The bank is focused on the core markets, including Australia and New Zealand, where they provide a comprehensive range of financial products and services. The bank has been focusing on organic growth, growing customer numbers in the chosen segments as well as building stronger and deeper customer relationships. There are expectations that Westpac’s focus towards maintaining the high level and quality of capital, towards the improvement of funding and liquidity position and towards maintaining a high level of asset quality and appropriate provisioning might support it moving forward.


Historical P/BV Band (Source: Company Reports)


Historical P/E Band (Source: Company Reports)

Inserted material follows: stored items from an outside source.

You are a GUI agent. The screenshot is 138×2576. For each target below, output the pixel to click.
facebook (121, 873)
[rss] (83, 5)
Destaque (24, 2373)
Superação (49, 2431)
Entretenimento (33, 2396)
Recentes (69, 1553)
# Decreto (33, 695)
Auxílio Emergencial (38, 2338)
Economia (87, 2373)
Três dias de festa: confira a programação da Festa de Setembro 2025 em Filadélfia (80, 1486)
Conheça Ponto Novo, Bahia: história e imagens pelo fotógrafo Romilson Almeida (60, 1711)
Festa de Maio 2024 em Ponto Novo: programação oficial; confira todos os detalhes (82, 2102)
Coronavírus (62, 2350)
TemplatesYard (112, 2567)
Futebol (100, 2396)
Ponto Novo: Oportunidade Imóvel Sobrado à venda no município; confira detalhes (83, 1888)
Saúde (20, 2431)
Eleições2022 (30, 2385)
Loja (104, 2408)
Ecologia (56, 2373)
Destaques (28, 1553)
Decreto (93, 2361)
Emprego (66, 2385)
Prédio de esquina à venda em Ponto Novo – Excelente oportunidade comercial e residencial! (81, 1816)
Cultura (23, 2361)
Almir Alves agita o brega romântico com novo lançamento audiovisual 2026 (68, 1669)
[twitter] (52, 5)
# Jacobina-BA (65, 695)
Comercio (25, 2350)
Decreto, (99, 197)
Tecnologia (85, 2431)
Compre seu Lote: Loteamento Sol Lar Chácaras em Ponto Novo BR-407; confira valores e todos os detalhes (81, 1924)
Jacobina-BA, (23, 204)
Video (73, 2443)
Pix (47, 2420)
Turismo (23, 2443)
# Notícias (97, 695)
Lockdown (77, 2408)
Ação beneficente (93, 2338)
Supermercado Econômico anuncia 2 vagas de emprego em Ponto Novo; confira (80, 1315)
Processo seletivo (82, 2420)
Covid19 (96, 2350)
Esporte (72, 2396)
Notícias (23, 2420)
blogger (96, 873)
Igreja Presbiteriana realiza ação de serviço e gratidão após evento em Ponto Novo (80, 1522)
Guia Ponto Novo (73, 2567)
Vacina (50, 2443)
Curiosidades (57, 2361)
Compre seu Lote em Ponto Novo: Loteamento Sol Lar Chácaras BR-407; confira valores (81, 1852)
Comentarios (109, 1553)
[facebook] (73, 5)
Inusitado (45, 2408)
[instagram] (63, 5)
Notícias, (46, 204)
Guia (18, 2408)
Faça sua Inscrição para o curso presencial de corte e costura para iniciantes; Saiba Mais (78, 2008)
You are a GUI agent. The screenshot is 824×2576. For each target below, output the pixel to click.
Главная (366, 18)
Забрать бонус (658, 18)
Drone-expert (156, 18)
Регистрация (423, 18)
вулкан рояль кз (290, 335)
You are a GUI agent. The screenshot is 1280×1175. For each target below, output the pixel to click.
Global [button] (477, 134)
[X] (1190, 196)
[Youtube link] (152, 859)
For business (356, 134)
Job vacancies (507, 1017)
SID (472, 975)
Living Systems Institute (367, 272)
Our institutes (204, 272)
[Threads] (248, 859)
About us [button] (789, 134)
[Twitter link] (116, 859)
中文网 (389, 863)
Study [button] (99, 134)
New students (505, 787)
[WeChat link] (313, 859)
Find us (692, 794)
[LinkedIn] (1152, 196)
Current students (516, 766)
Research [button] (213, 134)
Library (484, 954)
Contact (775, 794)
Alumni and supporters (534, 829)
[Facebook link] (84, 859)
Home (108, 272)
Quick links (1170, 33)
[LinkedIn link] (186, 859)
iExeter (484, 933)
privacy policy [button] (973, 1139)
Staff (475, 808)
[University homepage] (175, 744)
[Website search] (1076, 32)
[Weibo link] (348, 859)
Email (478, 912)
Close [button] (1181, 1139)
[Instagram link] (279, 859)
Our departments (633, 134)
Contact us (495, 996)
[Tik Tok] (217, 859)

Stock Recommendation: Westpac Banking Corporation has been maintaining its net interest margin in the range of 2.06%-2.13% from the past five years (i.e. FY 2014-FY 2018) which can be considered within respectable limits and this might attract the interest of the shareholders. Also, the bank’s NIM has improved from 2.09% in FY 2014 to 2.13% in FY 2018 which builds confidence in the bank’s fundamentals. Also, the bank’s efficiency ratio stood at 43.8% in FY 2018 which is lower than the industry median of 51.2% reflecting that WBC has been effectively generating revenues with the help of its assets. At CMP of $25.570, the bank’s annual dividend yield stands at 7.26% which is higher than the industry median of 6.7%. Additionally, decent CET1 ratio coupled with robust fundamentals might act as a long-term growth catalyst. Keeping the view of decent outlook in the long run backed by good financials, reducing regulatory uncertainty, resetting wealth and insurance business strategy, strong capital & liquidity position, paying regular dividend to its shareholders, maintaining Common equity Tier 1 capital ratio as per Australian Prudential Regulation Authority benchmark, and focusing on simplifying the Group structure & unlocking the value by exiting a high cost & loss-making businesses, we have valued the stock using 1-year forward P/BV multiple to FY20E consensus Book Value Per Share (BVPS) of $19.55; and 5-year average P/E multiple to FY20E consensus EPS of $2.34 and have arrived at the target price upside of lower double-digit growth (in %). Given the backdrop of aforesaid parameters, we give a “Buy” recommendation on the stock at the current market price of A$25.570 per share (down 1.274% on 11 April 2019).